煎茶道

不立文字

こんにちは、ナオヒロです。

一昨日に初めてのお茶会を終えて昨日は長らく感じてこなかったようなとんでもない疲労感に襲われておりました。昨晩ゆっくり休んでだいぶ疲れが抜けましたが素晴らしい文化を目の前にして出た知恵熱的な身体の反応だったのかもしれません。

さて今回は、煎茶道を学んでいる中で発見した禅との関連について紹介してみようと思います。

マニュアルなんてありませんでした

煎茶道には、お手前と呼ばれるお茶の入れ方がいくつもあります。お手前によって使う道具も違えば、お茶を入れる手順や茶葉に至るまで多種多様です。

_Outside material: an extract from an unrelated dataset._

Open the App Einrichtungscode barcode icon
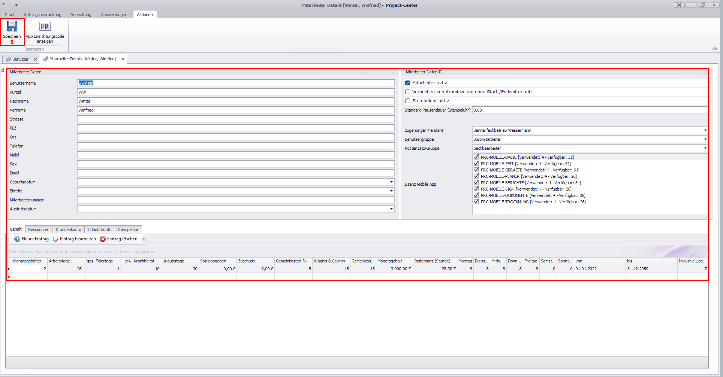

僕が煎茶道を始めた頃は本当に覚えるのに苦労しまして、お手前のマニュアルがあればもっと簡単に覚えられるのにな〜と何度も思ったものです。しかし、マニュアルのようなものは一切ありません。それだけではなく、稽古の際に道具の配置などを記録するためにお手前の写真を撮ることも良しとされていません。

お手前を覚えるには、先生の前で実際にお茶を淹れて一つ一つの手順を間違い、訂正されながら身体で覚えていきます。現代人の感覚からすると、そんなの非効率で合理的でないと感じるかもしれません。実際僕も最初の頃はそう思っていました。

でもそうやって稽古を重ねていくうちに、だからこの手順で進めると所作が美しいのかとすごく納得できる瞬間があるのです。その瞬間が僕はたまらなく好きで煎茶道にどんどんハマっています。それってどんな瞬間だよと聞かれるとちょっと困るのですが、何というか...自然を限りなく模したような動きであり、且つお茶が美味しくなるように無駄なものが省かれている所作に気づくときとでも言えるかもしれません。今の僕にとっては言葉に何とも表し難いものです。

一筆もなし

そうして初伝(三段階あるうちの最初の段)の3つのお手前を約1年半かけて習得し、2人の先生にお許しをもらい、僕はお家元から初伝の免許を頂戴しました。煎茶道の道のりはまだまだ遥か彼方まで続いていますが、めちゃくちゃ嬉しかったです。

初伝の免許を受け取った日、稽古を終えてうちに帰ってから半紙に包まれた免許を見てみると、そこにはお家元の書と初伝の3つのお手前の写真が入っていました。それを見てこれが不立文字 (ふりゅうもんじ) ってこういうことなのかなと妙に納得しました。

不立文字というのは禅の言葉で、大昔の禅のお坊さんは自分の言葉を書物に書き記すことはなく、お釈迦様の頃から、基本的に口伝で教えが伝えられていたことから、経典を重要視することはなかったと言われております。しかしまあ口伝だけでは流石に無理ということで、禅のお坊さんたちもテキストとして経典はたくさん使うようになったのですが、それが最も大事というわけではないそうです。

そこが聖書が最も大事とされるキリスト教やユダヤ教徒はだいぶ違う点です。

煎茶道は元々、禅宗の一つである黄檗宗(おうばくしゅう)の隠元和尚によって日本に伝えられているので、禅の影響を色濃く受けているのです。なので師匠の立ち居振る舞い、もっと言えば師匠が見ているものを見て自分のものにしていくのが禅のスタンスです。師匠が見ているものは家元や始祖が見ているものであります。場所や時間を超えて、同じ体験をできるのが茶道始めとした日本文化の素晴らしいところだと思います。

近道などない

言ってみれば煎茶道のお手前は、ただお茶を淹れるということですが、その所作の中には本当にたくさんの工夫や思いが込められいます。

まだまだ初心者の僕ですが、日々の稽古とお茶会体験を通して垣間見えてきた煎茶道の魅力を一つ一つ紹介していければと思います。